Pre-empting Paranoia

Under The Hood

“Just because you’re paranoid doesn’t mean they aren’t after you.”

The line from Joseph Heller’s Catch-22 could as easily describe the chaos of tight election season as it does the mad bureaucracy of the military in time of war. That’s what makes it so difficult to solve problems with election systems at the precise moments when stakes are highest.

The thing about politics is there’s always someone after you. The nature of political races pits qualified people against one another, and it can be difficult to keep discourse respectful and based in fact.

You could see this in lawsuits filed around Florida’s statewide recounts, complaints justified with ideological arguments but driven quite clearly with strategic ends in mind. But as the Florida Legislature convened in Tallahassee this week, the topic turned to the future, meaning election reform. One hopes lawmakers put aside the legal arguments meant to justify particular ends and instead seek ways to make elections more certain.
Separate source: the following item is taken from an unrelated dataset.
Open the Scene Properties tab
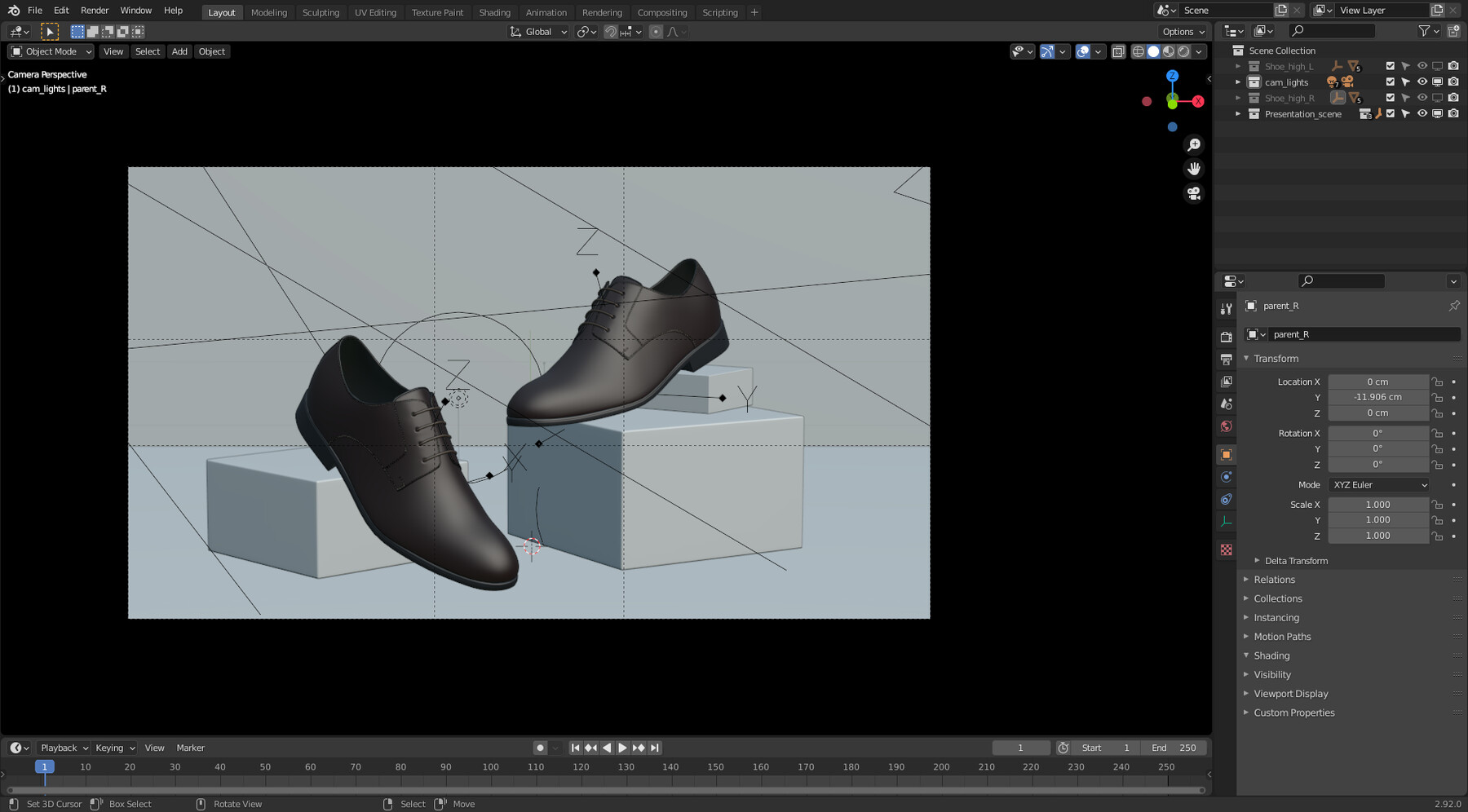Viewport: 1468px width, 812px height. click(1226, 404)
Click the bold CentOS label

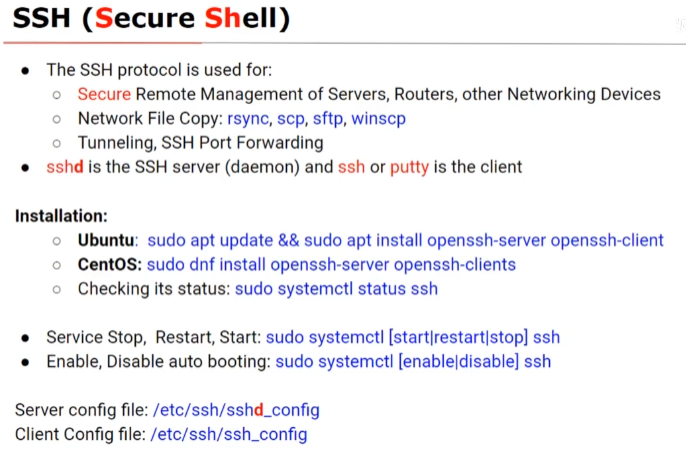pyautogui.click(x=110, y=265)
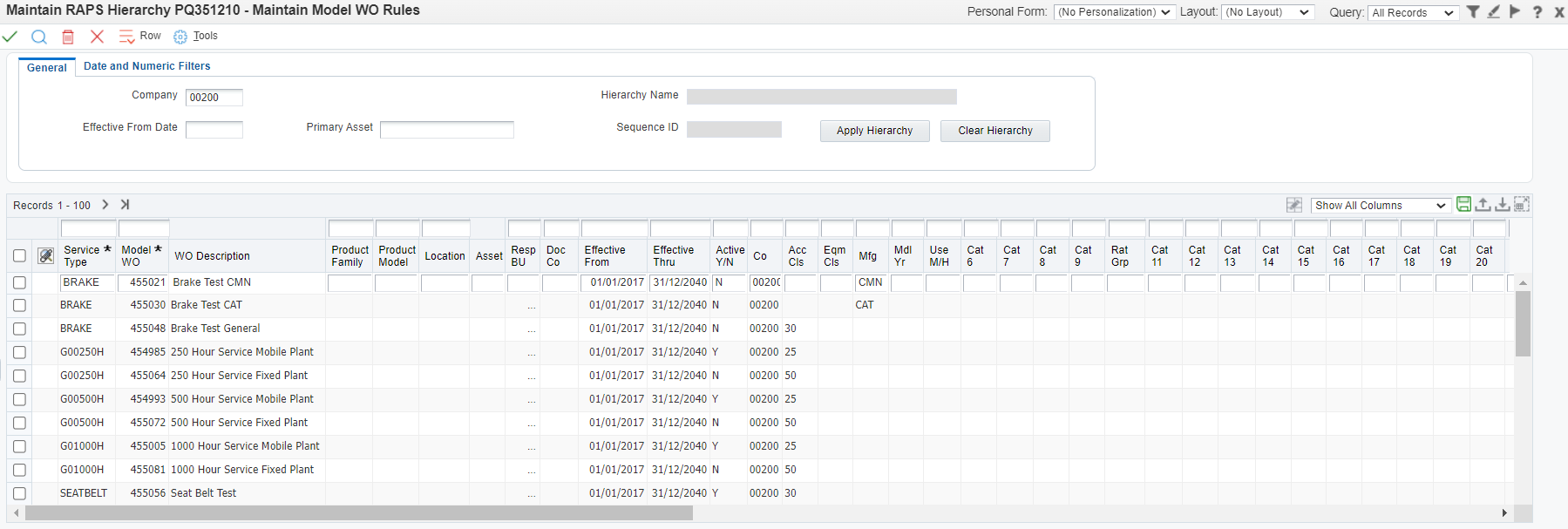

The abundance of those watching the recount process closely in Florida feel the victors in the major races—Republican Gov.-elect Ron DeSantis, Relublican Sen.-elect Rick Scott and Democrat Agriculture Comm.-elect Nikki Fried—indeed won more legal votes than their opponents. But for those with the greatest stake in different outcomes, most obviously the opposing candidates, there remains room for doubt.

So what went wrong? When it comes to the creation of irrational paranoia, problems reached a critical mass about two days after the Nov. 6 election. That’s when thousands of votes still being counted in heavily Democratic Broward and Palm Beach counties shifted the Governor’s race into machine recount margins, the Senate race into hand recount range and actually flipped the victor in the extremely Agriculture race.

Speaking mid-recount to Republican Matt Caldwell, who lost the Agriculture race days after declaring victory, I got a sense he’d been made a fool by circumstances outside his control. He’d claimed victory based on bad information that showed fewer votes remaining to be counted than his margin of victory. Turns out, elections officials in many counties, not just those two, had far more vote-by-mail ballots waiting to be pumped through scanners. But nobody knew that, and but for a ridiculously close margin between candidates, that wouldn’t matter.

Forget for a moment the crazy theories flying around social media about boxes of Broward County votes materializing from secret back rooms. Honestly, after two recounts in less than a week, that type of fraud would have been sussed out had it actually occurred. Votes have audit trails. There’s multiple records tracking what voters come to polls and plenty of data on the precincts where votes come from.

But the paranoia came from a real place, one of helpless ignorance. Campaign officials, journalists and even elections office staffers felt a sense of freefall upon the realization a potentially limitless number of votes remained to be counted days after polls closed. That could have been solved easily if elections officials, before reporting the all-important results of a race, could first provide an accounting of ballots cast.

Had Caldwell known 80,000 Broward County votes still awaited tabulation, he likely would not have claimed a win for a race he ultimately lost. More importantly, nobody could speculate wildly about where ballots came from if we’d been told immediately how many ballots elections officials received. That simple step would not have changed the margins of victory in these races or stopped every legal fight, but it might have pre-empted many of accusations that fueled resentment throughout the recount process.